Blog Post

Nutrition Student Goes Grocery Shopping

Hi there!

Perhaps you are hoping to gain some new insight into healthy eating or perhaps you are completely new to a healthy lifestyle. To share what I learn in school, I try to to include nutrition information in my recipes and other blog posts. But today, I’d like to try something different. I thought it would be cool to share with you some of the items that I regularly purchase when I go grocery shopping.

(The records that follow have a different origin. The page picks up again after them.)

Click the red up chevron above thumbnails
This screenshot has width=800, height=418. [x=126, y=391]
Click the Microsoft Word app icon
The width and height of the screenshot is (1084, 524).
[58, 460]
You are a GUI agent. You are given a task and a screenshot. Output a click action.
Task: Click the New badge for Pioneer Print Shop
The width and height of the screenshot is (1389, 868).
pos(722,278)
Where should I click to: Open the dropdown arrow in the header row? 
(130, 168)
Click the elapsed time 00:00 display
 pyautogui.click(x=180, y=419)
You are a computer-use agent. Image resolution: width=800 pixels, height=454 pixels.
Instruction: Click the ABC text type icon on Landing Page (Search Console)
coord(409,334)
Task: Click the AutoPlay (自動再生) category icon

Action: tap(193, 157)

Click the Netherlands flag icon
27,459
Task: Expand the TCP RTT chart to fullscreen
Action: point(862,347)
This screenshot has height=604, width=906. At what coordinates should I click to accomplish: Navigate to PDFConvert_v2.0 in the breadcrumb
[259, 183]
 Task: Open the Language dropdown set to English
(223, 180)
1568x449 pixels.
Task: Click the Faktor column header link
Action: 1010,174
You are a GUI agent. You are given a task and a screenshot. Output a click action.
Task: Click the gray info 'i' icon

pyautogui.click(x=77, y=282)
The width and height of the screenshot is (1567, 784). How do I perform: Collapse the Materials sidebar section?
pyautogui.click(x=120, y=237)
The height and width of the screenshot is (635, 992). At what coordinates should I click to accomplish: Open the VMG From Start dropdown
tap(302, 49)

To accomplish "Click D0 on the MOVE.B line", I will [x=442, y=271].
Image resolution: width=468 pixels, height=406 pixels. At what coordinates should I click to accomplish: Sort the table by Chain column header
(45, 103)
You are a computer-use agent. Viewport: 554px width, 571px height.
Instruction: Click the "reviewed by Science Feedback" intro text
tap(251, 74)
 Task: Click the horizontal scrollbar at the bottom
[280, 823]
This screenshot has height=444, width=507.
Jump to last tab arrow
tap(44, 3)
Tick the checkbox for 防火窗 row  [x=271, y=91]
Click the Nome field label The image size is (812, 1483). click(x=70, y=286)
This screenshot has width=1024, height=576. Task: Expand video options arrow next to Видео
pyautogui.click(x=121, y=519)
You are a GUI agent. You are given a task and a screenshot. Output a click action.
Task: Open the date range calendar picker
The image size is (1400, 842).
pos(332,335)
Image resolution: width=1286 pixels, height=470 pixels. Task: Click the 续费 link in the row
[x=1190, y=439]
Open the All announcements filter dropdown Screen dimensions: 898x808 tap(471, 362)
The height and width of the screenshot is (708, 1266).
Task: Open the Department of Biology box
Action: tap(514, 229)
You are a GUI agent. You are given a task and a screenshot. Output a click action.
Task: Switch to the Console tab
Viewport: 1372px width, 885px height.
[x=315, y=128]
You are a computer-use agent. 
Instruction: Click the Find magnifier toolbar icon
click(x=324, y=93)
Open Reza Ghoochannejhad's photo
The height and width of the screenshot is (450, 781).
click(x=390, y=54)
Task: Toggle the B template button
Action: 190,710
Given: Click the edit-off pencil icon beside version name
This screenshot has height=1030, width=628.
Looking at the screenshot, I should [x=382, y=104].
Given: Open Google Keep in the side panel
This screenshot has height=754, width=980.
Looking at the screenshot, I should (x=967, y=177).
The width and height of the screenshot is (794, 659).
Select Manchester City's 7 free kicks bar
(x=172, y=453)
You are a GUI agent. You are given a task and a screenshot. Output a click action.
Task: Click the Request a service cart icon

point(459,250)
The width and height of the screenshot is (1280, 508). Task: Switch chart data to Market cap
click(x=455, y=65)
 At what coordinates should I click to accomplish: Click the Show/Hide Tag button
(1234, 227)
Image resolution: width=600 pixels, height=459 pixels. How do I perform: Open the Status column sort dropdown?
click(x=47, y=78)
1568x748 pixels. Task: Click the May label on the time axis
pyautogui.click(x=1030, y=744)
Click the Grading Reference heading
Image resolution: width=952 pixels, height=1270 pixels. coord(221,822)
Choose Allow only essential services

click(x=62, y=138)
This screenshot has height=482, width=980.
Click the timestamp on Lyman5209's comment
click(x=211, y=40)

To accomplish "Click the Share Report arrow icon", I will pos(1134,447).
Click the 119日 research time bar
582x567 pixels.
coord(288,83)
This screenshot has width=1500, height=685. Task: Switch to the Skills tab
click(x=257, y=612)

Have you ever wondered what someone with nutrition knowledge buys at the grocery store? If ya have, read on! If ya haven’t, read on anyway! You might come across something new 🙂

I collected a photo record of two different Sunday grocery store hauls, to ensure that you see a more inclusive list of what I usually buy.

Sunday 1:

  • Whole grain cereal (Kashi brand)
  • Brown rice
  • Pinto beans
  • Chia seeds
  • Avocado oil
  • Pickled jalapeño slices
  • Hemp seeds
  • Nutritional yeast
  • Canned chickpeas
  • Canned white beans
  • Tomato paste
  • Petite diced tomatoes
  • Natural peanut butter
  • Orange juice
  • Dozen eggs
  • Spinach
  • Lemons
  • Limes
  • Roma tomatoes
  • Yellow bell pepper
  • Avocado
  • Romaine lettuce
  • Fresh thyme
  • Blueberries
  • Bananas
  • Tortillas
  • Plain greek yogurt

Sunday 2:

  • Tortilla chips
  • Welch’s fruit snack packs
  • Whole grain crackers (Tricuit’s)
  • Jarred tomato pasta sauce
  • Whole wheat english muffins
  • Frozen broccoli
  • Frozen fruit
  • Dark chocolate covered almonds (snack packs)
  • Granola (Bear Naked)
  • Queso fresco
  • Bananas
  • Gala apples
  • Green apple
  • Blueberries
  • Strawberries
  • Blackberries
  • Jalapeños
  • Garlic
  • Carrots
  • Green onions
  • Mixed cherry tomatoes

What I hope is the takeaway from this article?

I would hope the reader would see that healthy eating does not have to be expensive, fresh only food, 100% organic, or boring. Frozen and canned foods are nutritious alternatives to fresh. Don’t be afraid of the candy aisle! Make sure you listen to your body’s needs.

These lists are not exhaustive. For example, I always have quinoa and soy milk on hand. Items that were purchased mid-week or perhaps a time before these two sample weeks were not included. Still, I think you get a good sense of what is regularly in my kitchen.

I’d love to hear what your food staples are! Let me know in the comments 🙂

*I am not a registered dietitian, do not take what is said here as nutrition advise. These are my experiences and my personal opinions only.